WHAT IS NEEDED -
Below are the records; extract from them the line containing "Screen dimensions: 721x385" to the line containing "Click the Wijzig reis button", both lines included, exactly and with no pictures.

INPUT DATA -
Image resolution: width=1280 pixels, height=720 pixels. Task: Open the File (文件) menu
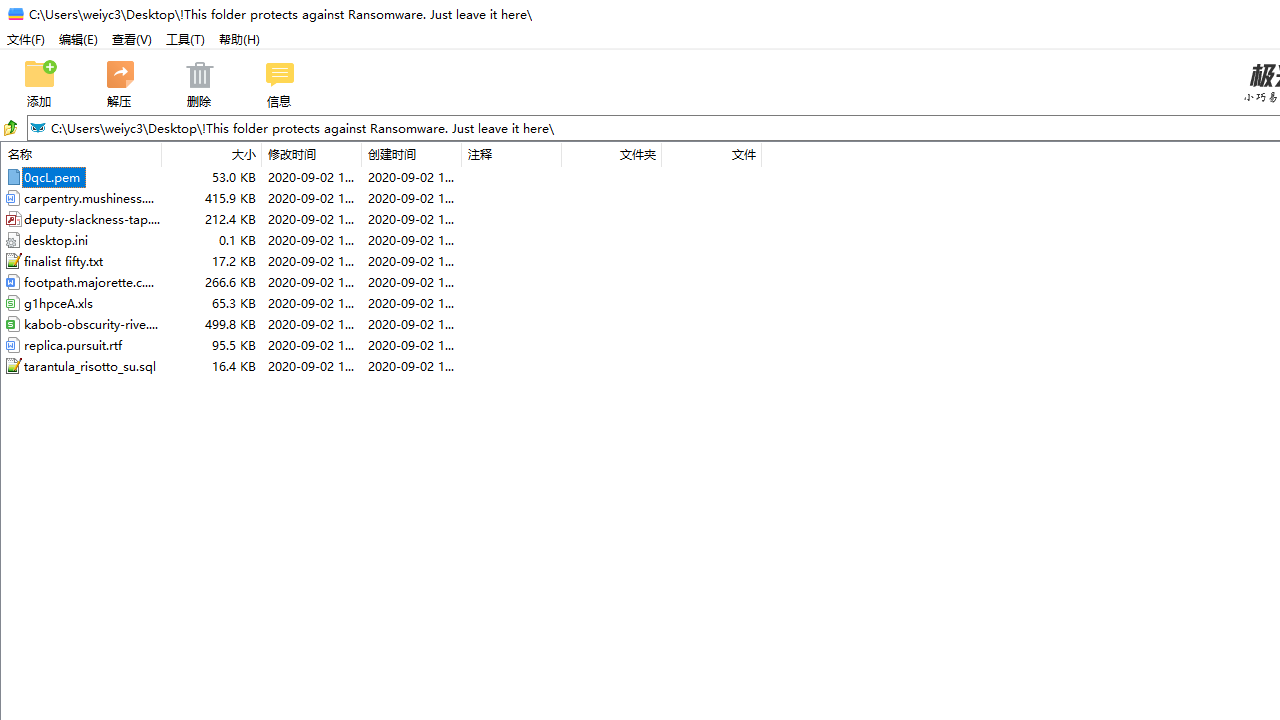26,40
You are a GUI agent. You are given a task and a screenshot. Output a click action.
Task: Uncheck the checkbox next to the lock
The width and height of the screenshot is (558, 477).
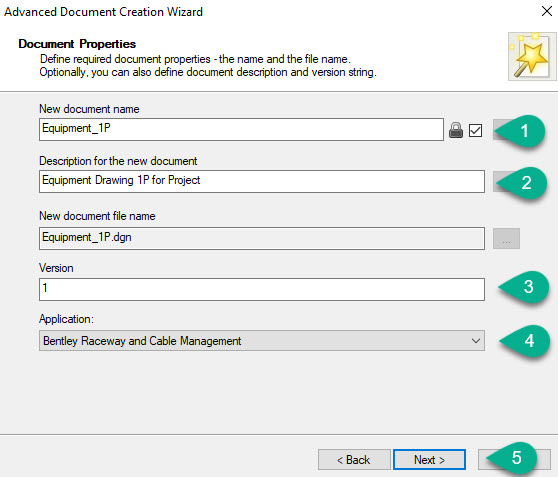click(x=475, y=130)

--

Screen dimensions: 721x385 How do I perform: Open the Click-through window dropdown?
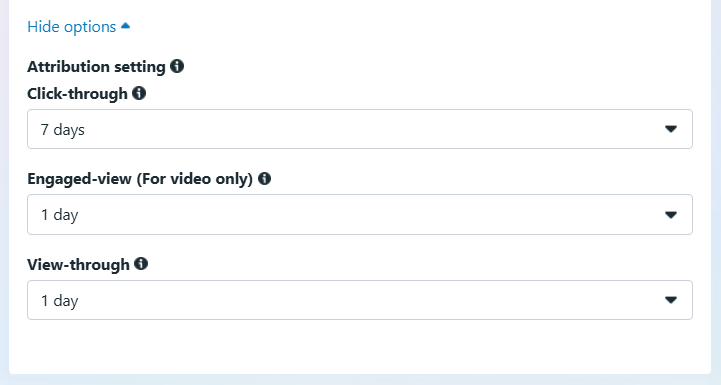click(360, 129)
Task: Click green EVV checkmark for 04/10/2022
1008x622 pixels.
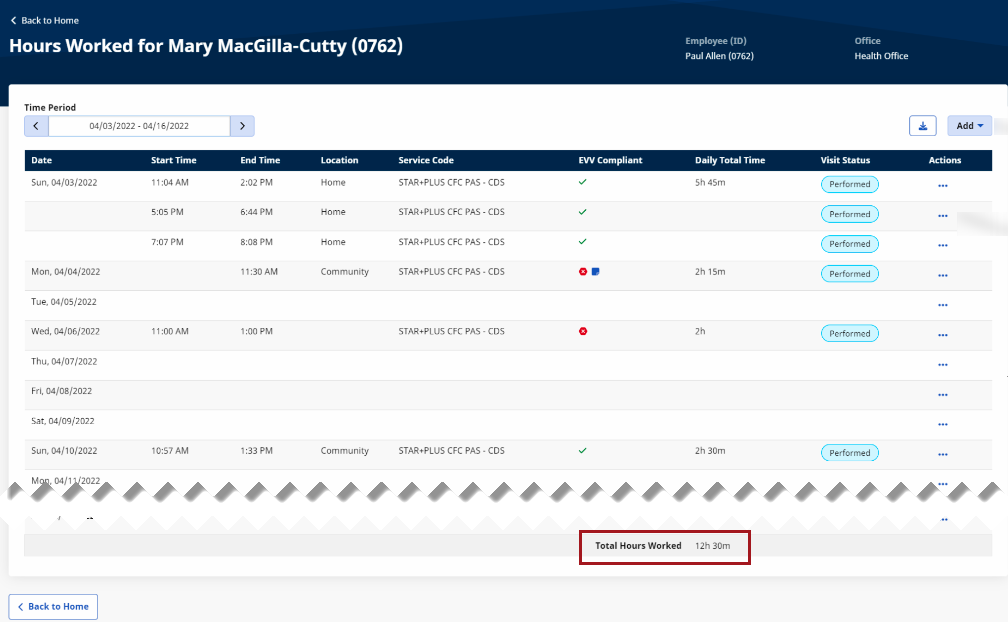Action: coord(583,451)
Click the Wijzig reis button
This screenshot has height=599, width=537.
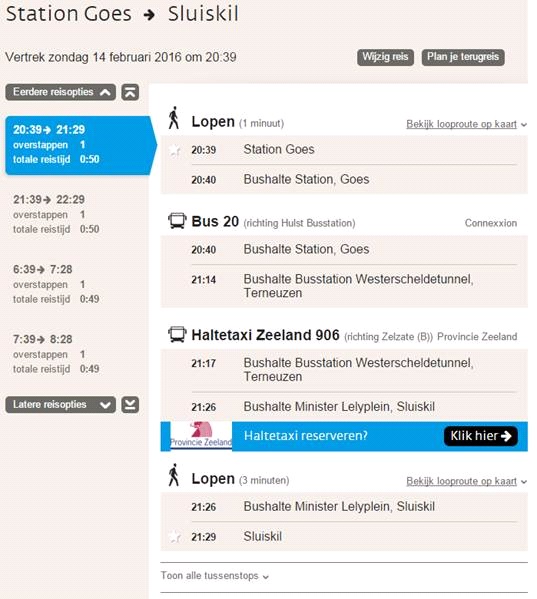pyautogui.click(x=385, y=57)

EXERCISE RESPONSE -
Screen dimensions: 721x385 How do I perform: Open the Click-through window dropdown?
click(360, 129)
Task: Click green EVV checkmark for 04/10/2022
1008x622 pixels.
Action: coord(583,451)
Click the Wijzig reis button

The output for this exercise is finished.